In an exclusive interview with CINews at the Crown Beach resort yesterday, Ardern discussed with reporter Conor Leathley a variety of topics, from a prospective bid for the Cook Islands to join the United Nations, to increasing New Zealand’s contribution to the Pacific, and climate change in the region.
Ardern confirmed Cook Islands prime minister Henry Puna’s statement last year that the UN bid had not come up when the two met last December. She added the topic had also not been raised during her current visit, which ended yesterday.
However, she said the possible graduation of the Cook Islands to developed status was a much more pressing issue and she considered it unlikely the UN would consider a bid that retained the status quo regarding New Zealand citizenship.
“That really then becomes a matter for the Cook Islands in the way that they would want to pursue that. Certainly the sense that I get is that people really value that (New Zealand citizenship),” Ardern said.
“It’s not something that I get a sense that there’s a push for. What has been raised by people I’ve met, not always formally, is how much they value the nature and status of our relationship.
“And it would be sad, I think, to change the nature of the relationship.”
She also spoke strongly about the need to shift current thinking on the relationship between the two countries.
At meetings attended by Puna and finance minister Mark Brown in Wellington in December, Ardern said it had been clear that the Cook Islands prime minister and New Zealand deputy prime minister Winston Peters had a personal history, and that she hoped to foster a similar relationship.
She added that one of the aims of the “Pacific Reset” mission was to knock down the perception that New Zealand had the higher status in its relationships with Pacific countries.
“Yes, our economy is at a different stage to a lot of others, and yes we are in the fortunate position to be able to support our Pacific neighbours with specific needs and projects.
“But that doesn’t mean that we’re there as a replacement voice, although it does mean we have a duty of care to amplify those voices.”
She said the goal of the New Zealand government was not to do anything on behalf of Pacific nations, but rather to walk alongside Pacific them.
Although New Zealand ranked second in the region in terms of donor money, she wondered if the level of international interest in the Pacific meant New Zealand was doing enough.

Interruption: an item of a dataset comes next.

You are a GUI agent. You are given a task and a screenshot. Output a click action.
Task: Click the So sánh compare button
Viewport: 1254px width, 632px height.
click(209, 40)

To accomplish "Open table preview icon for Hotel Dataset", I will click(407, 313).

“Because our values are so similar it makes sense for us to be here and working together, and that’s one of the reasons we want to step up our role.”
New Zealand’s contribution equates to one-tenth of the total contributed by countries including Australia, the United States, China and Japan.

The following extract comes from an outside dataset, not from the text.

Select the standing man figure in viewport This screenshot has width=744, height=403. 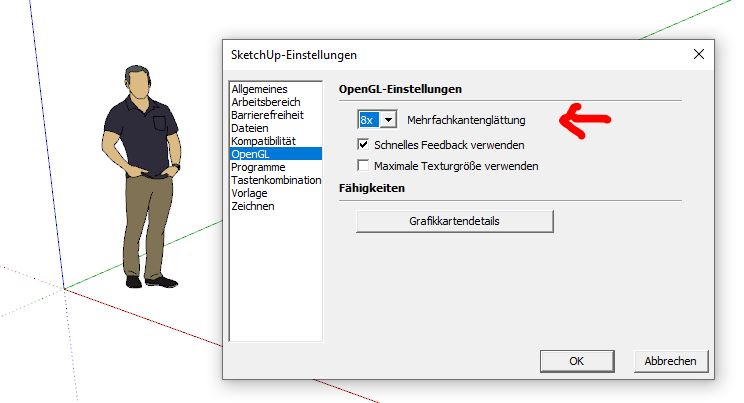[x=141, y=177]
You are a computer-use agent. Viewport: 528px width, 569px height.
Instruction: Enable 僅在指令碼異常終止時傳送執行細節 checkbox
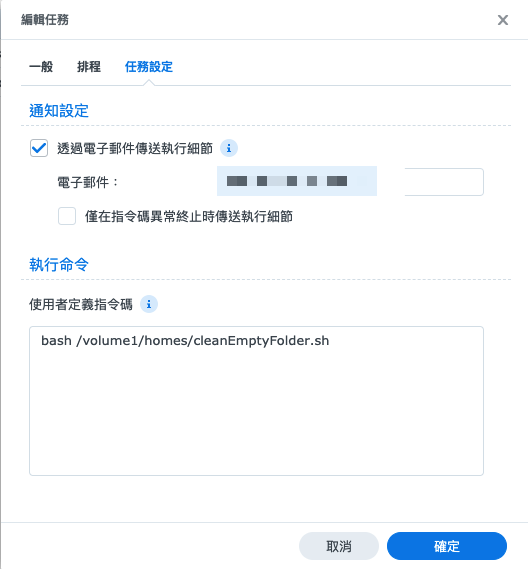pyautogui.click(x=67, y=216)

Ardern said there was not a specific concern about the Chinese presence, as it was up to each Pacific country who they had dealings with.
However, one major concern that she consistently champions is climate change.
Although the Pacific has an overall small impact on global emissions, the region is one of the hardest-hit by their effects.
Ardern said one thing that had struck her about her current trip, which has seen her travel to Cyclone Gita-affected countries Tonga and Samoa, as well as realm country Niue, is that none of their leaders had talked about whether climate change was real.
“It’s such a given because they are already relocating villages, or sandbagging, or committing to a goal around renewable energy, because they see the reality.
“And given we have platforms that not everyone else does, I do feel that responsibility every time I speak (about climate change), to think about the Cook Islands, Kiribati, Tonga…everyone that is affected.”